### Исходный текст
----

Черская Мавра Павловна (1857-1940)

История высоких широт в биографиях и судьбах.

Черская Мавра Павловна (1857-1940)

Сообщение Кара » 26 Октябрь 2020 16:27

Случайно попался журнал "Союзное государство", № 7 за 2020 год. В нём - статья о Мавре Павловне Черской, супруге и сподвижнице Ивана Дементьевича
Путешествие к центру любви

Елена ОВЧАРЕНКО, Москва

Иван да Мавра выбирали в жизни самые тяжёлые пути, исследовали неприступные районы России. Великие дела и большое чувство были неразделимы в семье Черских.
- Матушка, а ведь у Ивана Дементьевича день ангела скоро. - Маврушка улучила минутку, когда хозяйка дома пребывала в благостном расположении духа, а за окном было светло от холодного иркутского солнца, его луч, больше похожий на серебристую льдинку, пронзил стекло окошка и устроился на столе. - Позвольте праздник ему устроить. Надо же поблагодарить его, я ведь весь алфавит выучила, читаю, пишу. Он хвалит за почерк красивый. И что пишу без ошибок…
- Это да, - закивала головой матушка, накануне сама заслушавшаяся, как дочка без запинки читала семейству новости из местной иркутской газеты, что выписывал их тихий постоялец. За обучение Мавры грамоте он не брал с бедного семейства ни копейки, и младшая дочка Оля, тихо сидевшая во время уроков в уголке, тоже выучила все буквы. Может, грамотных девиц удастся пристроить в обучение к модистке, размечталась вдова. Да и отказывать Мавре, которая - вот же совпадение! - родилась в один день с постояльцем, показалось ей не с руки.

----

### Записи

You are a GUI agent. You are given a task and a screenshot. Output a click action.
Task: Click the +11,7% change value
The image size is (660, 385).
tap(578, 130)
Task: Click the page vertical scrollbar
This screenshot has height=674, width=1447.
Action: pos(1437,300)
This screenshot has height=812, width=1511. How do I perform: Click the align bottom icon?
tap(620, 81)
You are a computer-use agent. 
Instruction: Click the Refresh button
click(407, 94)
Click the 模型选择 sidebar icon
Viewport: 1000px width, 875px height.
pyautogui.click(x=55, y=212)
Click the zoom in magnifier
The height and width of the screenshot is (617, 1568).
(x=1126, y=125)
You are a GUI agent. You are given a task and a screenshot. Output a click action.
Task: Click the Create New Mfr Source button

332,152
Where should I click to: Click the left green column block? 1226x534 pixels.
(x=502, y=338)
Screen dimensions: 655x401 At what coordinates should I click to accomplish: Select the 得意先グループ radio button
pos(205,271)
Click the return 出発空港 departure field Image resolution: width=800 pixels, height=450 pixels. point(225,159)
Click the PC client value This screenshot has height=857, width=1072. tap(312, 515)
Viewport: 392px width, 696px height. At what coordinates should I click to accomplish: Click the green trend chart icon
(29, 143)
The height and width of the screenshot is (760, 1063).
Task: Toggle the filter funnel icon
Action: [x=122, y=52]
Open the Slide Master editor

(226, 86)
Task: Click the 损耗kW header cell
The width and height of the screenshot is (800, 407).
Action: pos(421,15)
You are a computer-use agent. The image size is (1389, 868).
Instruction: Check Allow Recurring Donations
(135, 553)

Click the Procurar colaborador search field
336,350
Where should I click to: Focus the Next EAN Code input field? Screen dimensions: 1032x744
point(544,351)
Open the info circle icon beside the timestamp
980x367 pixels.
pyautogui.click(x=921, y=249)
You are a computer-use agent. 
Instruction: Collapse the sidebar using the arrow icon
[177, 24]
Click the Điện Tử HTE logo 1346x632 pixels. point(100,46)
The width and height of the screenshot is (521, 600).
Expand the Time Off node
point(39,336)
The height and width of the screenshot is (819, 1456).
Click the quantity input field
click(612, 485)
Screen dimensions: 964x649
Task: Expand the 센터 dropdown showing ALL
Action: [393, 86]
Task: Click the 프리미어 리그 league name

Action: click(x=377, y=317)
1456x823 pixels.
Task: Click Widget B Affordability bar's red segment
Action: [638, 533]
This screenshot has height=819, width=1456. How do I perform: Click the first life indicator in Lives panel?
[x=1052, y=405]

----

### Короткое задание
Перепишите кусок текста о Мавре Черской, начиная со слов «История высоких широт» и до слов «в семье Черских.» включительно. Замените в нём «неприступные» на «труднодоступные».

### Ожидаемый ответ
История высоких широт в биографиях и судьбах.

Черская Мавра Павловна (1857-1940)

Сообщение Кара » 26 Октябрь 2020 16:27

Случайно попался журнал "Союзное государство", № 7 за 2020 год. В нём - статья о Мавре Павловне Черской, супруге и сподвижнице Ивана Дементьевича
Путешествие к центру любви

Елена ОВЧАРЕНКО, Москва

Иван да Мавра выбирали в жизни самые тяжёлые пути, исследовали труднодоступные районы России. Великие дела и большое чувство были неразделимы в семье Черских.